Task objective: With the pictures excluded, output only the lines from the one containing "Task: Open the top right 無題のノートブック card" through the last line of the entries, unchanged.

################

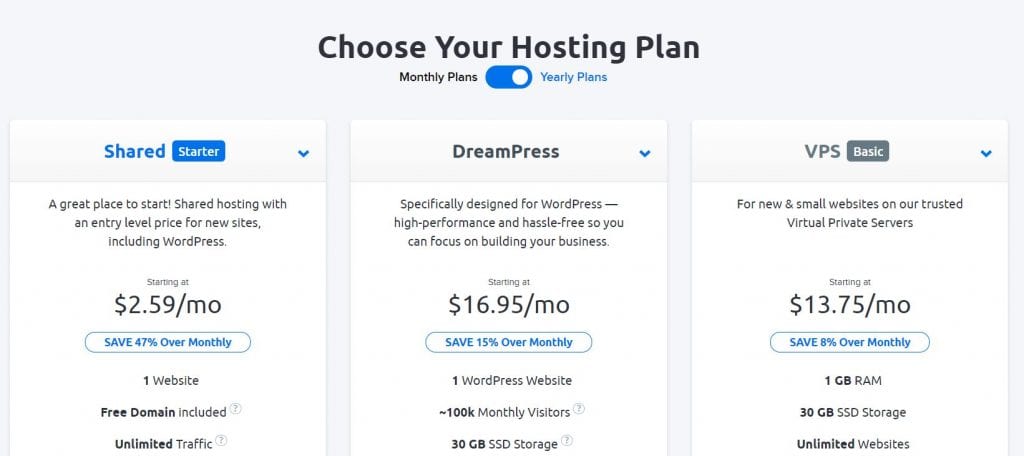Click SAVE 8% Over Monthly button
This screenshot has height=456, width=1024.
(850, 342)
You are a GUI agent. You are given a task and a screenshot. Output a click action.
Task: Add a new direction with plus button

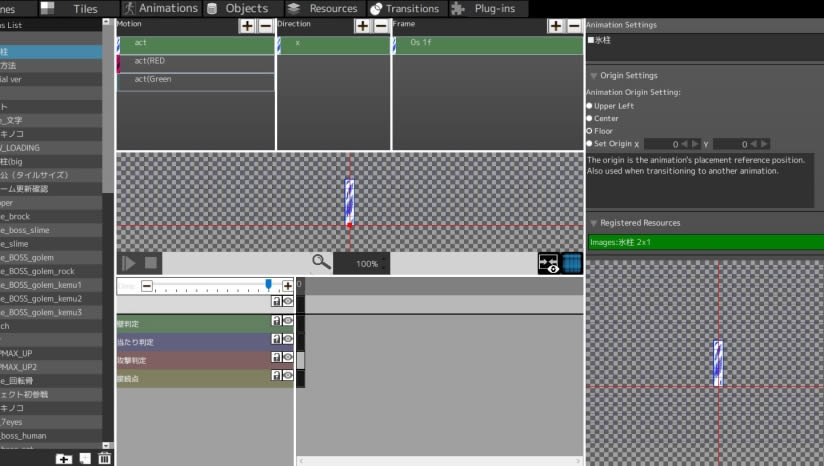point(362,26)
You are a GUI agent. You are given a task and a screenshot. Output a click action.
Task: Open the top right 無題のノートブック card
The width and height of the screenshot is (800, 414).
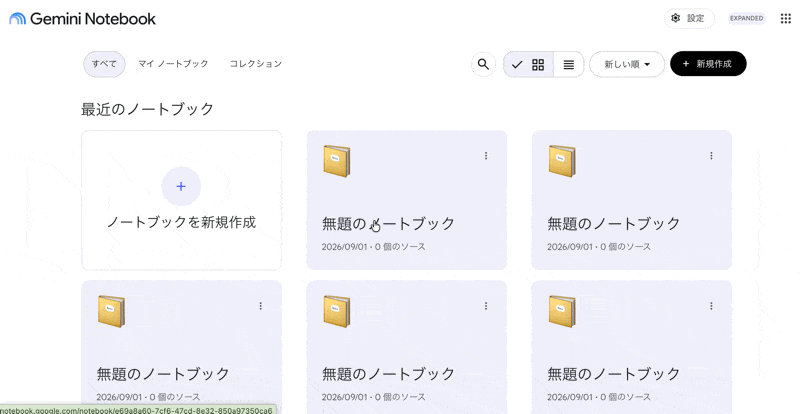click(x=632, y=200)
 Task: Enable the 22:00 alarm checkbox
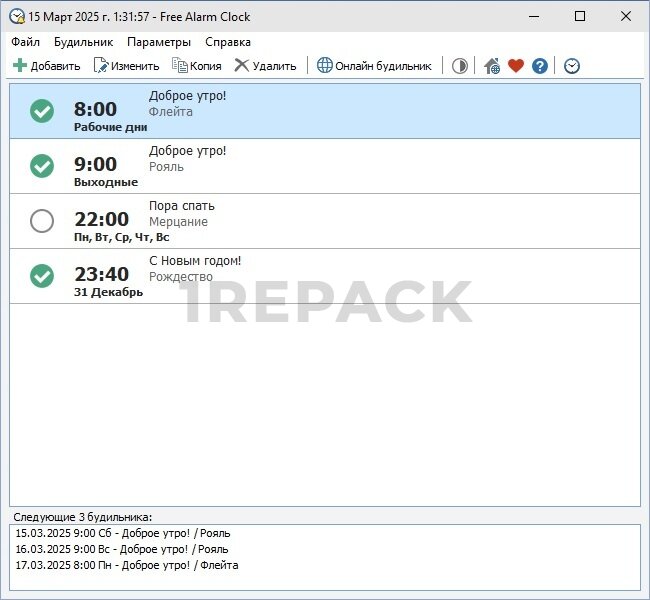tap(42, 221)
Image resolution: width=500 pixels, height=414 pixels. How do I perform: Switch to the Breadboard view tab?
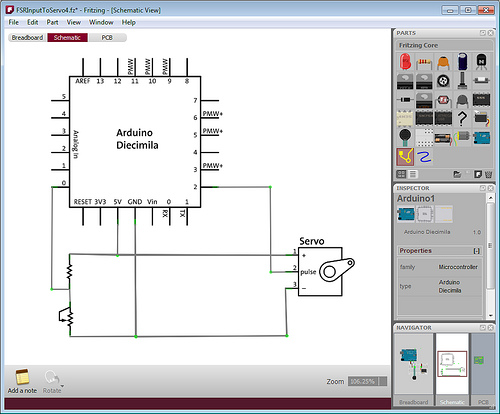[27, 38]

################

Result of this exercise:
Task: Open the top right 無題のノートブック card
The width and height of the screenshot is (800, 414).
click(x=632, y=200)
 Task: Enable the 22:00 alarm checkbox
tap(42, 221)
Image resolution: width=500 pixels, height=414 pixels. How do I perform: Switch to the Breadboard view tab?
[27, 38]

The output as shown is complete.